In enterprise you will have an ever changing group of people working on several applications across teams. You will have many more onboarding situations, you will have the division of labor and you will always have the application developer who just wants to focus on React and Typescript and not about Helm-Charts. In these setups, the approach is a recipe for a disaster. One that comes in the form of a slow and uncomfortable disease that will eventually halt delivery almost completely. I talked to the CTO of a 500 people dev team that is completely devastated because they are hardly delivering features at all.
Let’s zoom in on the details
Design flaw #1: Too many was to get to Rome
Scripts and Helm Charts in particular, allow too many ways to get to Rome. If you want to update a cluster, there are just too many ways an individual contributor can write the syntax (I would argue 1000+). That makes it really hard to standardize and really hard to maintain, update and read.
Solution for design flaw #1:
Treat manifests as a protocol and standardize the way you apply and track changes to the baseline configurations of this protocol through an API. Never let anyone except the DevOps maintainers change the template directly but ONLY through the API. Keep the amount of different templates to an absolute minimum.
Let the API also execute the manifest to the in-cluster resources through kubectl.
Design flaw #2: No proper way to manage out-of-cluster resources
The scripts we detailed above deal with the in-cluster stuff.
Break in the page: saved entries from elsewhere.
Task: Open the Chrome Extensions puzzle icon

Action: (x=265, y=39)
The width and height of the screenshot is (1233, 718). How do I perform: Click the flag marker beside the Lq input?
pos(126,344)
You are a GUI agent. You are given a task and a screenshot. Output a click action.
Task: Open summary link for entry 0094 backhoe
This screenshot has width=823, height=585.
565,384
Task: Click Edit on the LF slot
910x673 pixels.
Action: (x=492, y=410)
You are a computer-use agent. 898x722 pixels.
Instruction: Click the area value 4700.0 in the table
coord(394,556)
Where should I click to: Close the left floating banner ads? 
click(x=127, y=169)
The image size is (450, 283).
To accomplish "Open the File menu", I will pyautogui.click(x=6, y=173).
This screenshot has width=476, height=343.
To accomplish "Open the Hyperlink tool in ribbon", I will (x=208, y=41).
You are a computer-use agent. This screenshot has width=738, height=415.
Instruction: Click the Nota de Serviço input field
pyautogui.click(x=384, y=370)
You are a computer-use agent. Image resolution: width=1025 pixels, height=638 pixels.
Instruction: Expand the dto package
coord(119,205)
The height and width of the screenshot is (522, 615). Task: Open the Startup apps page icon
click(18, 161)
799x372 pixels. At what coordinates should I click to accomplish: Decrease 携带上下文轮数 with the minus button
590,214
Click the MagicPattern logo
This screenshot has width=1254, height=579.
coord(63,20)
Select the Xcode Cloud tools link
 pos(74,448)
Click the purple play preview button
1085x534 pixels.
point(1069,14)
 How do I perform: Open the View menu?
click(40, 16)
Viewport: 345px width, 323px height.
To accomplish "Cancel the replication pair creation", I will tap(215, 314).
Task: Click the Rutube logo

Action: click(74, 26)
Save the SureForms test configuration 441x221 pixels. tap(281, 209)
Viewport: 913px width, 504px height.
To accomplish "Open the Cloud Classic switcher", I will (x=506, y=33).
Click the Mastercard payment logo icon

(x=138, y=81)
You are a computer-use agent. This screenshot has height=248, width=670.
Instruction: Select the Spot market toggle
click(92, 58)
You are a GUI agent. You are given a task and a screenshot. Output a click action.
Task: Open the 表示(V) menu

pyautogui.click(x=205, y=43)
But what about all the out-of-cluster resources? Which database is your app supposed to consume in what state? What DNS in what setup? You might have that scripted in IaC but how do you make the connection between in-cluster and out-of-cluster resource? This is a graphical representation of this problem:
But what’s the cure? Fortunately the cure is surprisingly simple:
Solution for design flaw #2
The cure for design flaw #2 is slightly harder to implement than #1. The key here is to have a central record referencing the correct state of the in-cluster resources as well as the out-of-cluster resources. We’ve built this for us and call it a deployment set. It combines the information of the state of everything the application needs to run at deployment time. It will tell the Kubernetes API what to set up. It also will call the correct scripts to reinstate the desired state of the resources (internally we call these scripts resource drivers).
Don’t these solutions sound awfully abstract?
Let’s look at that in a graphical representation. It would look like this:
As you can see there are two “operators” now. DevOps teams set the baseline charts (for the K8s resources to cure disease 1) and configure the drivers (necessary for all out-of-cluster resources). Application developers use a simple GUI, CLI or API to specify deployment sets (I want this image with this database, in this cluster and with this DNS setting etc.). The API combines all information and executes the state.
What you will get using this approach: Clear and easy tracking of all changes at scale for all resource types
- Standardized and comparable charts that take a fraction of the time to update, maintain, and roll-back.
- Your developers don’t need to learn kubectl, helm or any other tool but only specify the minimum necessary.
- Replication of environments and developer self-service works like charm
- Tracking and analytics on top of the API at scale
And the best thing: You will only need a fraction of the total overhead previously required.
A problem becomes mainstream
Kubernetes is comparably new to the market so it will be a while until this problem goes mainstream. We get many requests from teams who see this coming on the horizon in the near future, much faster than anticipated. It will hurt. A lot. But there is a cure if you follow the above outlined design patterns. Good luck on this journey!